Working for Time Out helps you develop a complex palate – bad news if you’ve got a Lebanese mum

In primary school, there was a field, and around that field a wire-fence, and just beyond that fence a lush and forbidden meadow of green grass and happy yellow flowers. And if you could somehow head back to 1984, you’d find there a messy throng of future Maradonas, high-schoolers on monkey bars, girls in pigtails skipping rope to obscure Arabic songs about pigeons and gypsies, and a very serious child sitting near the fence, yanking up the occasional bunch of grass and chewing on it nonchalantly. That one’s me; hello!

And that grass was my favourite thing to eat. Well, you don’t actually eat the grass, you chew on it until the lemony flavour disappears, spit it out and grab a new bunch.

I hung on to my simplistic palate for years. In my early teens I fed on peanuts and not much else, in my college years I favoured ketchup sandwiches – that’s two slices of white bread with ketchup in the middle – and by the time I started working (and travelling) I was a solid cheeseburger aficionado: cheese, meat, bread – hold everything else and thank you. Then somewhere in my late twenties I joined the Time Out family, and within a year I had built a mental database of cheeses, meats, oils, herbs and plenty of things that I’d never before let into my stomach. This is all fine, and part of the process, but half a decade later (some three weeks ago) I caught myself eyeing an oyster and glancing over to my wife to say, ‘I’m not very keen on the coriander in this cream, and these oysters are just a bit too young to be eaten.’

The child at the fence would have ripped out a fence-pole and smacked me upside the head. And while he might not be able do that without some nifty space-time manipulation, my mum has no problem twisting the laws of physics, along with my neck.

We’ve just returned from a weekend with her, and while she’s a phenomenal cook, it’s difficult to compete with the many fine-dining establishments Abu Dhabi has to offer (love you mum). We flew into Beirut too late for dinner, but she’d made a light snack of kufta rolls all the same – that’s minced meat with herbs, rolled in Arabic bread and baked, often with a spicy butter; pretty straightforward stuff. I took one bite and loved it, but five years of criticism doesn’t just vanish on vacation, ‘Pretty good, bit too much butter though.’

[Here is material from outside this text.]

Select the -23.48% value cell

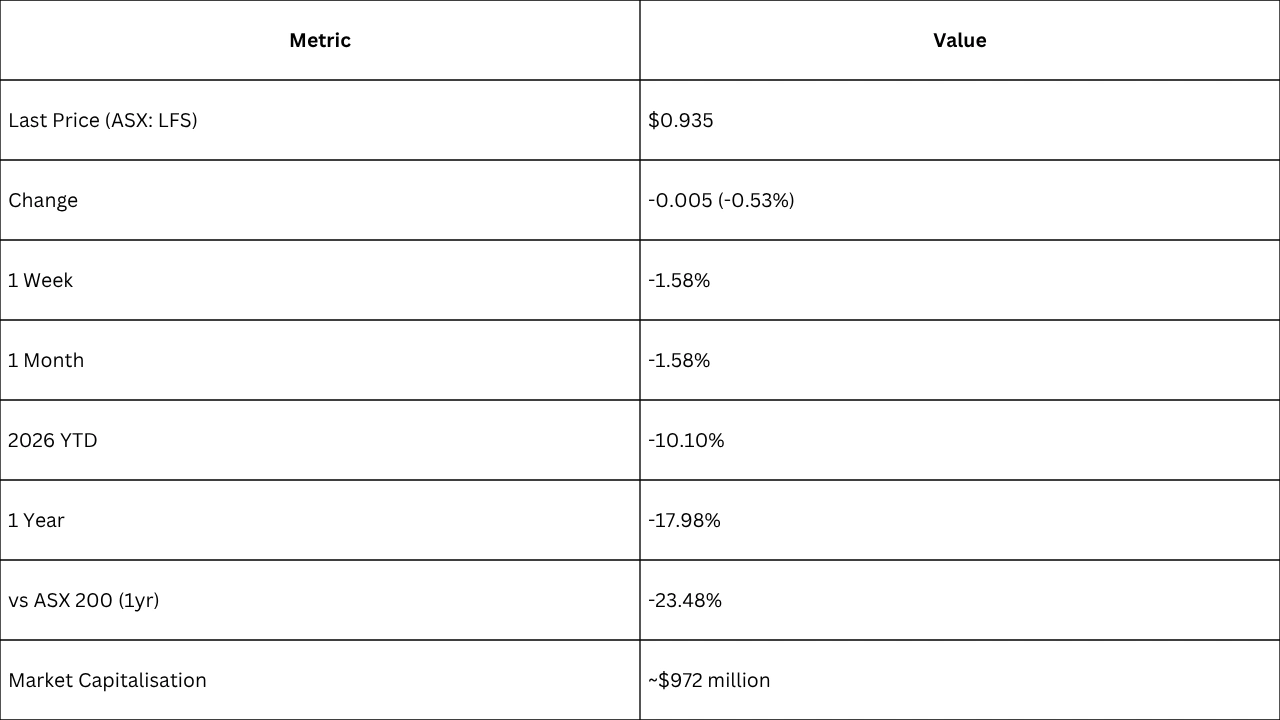click(685, 600)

Time froze, the temperature dropped and mum’s eyes turned into barren, frozen wastelands of corpses and death; a glare so cold it could stop a raging rhino dead in its tracks, and have it whimpering for its own mother. Thankfully my wife was there, and came swiftly to my rescue, ‘Don’t listen to him Emma, he’s an idiot.’

And just like that, bent between the awesome force of the only two women I’ve ever loved, I regressed into childhood. I ate the kufta rolls in silence, I ate every last one; and that was the best kufta I’d ever tasted.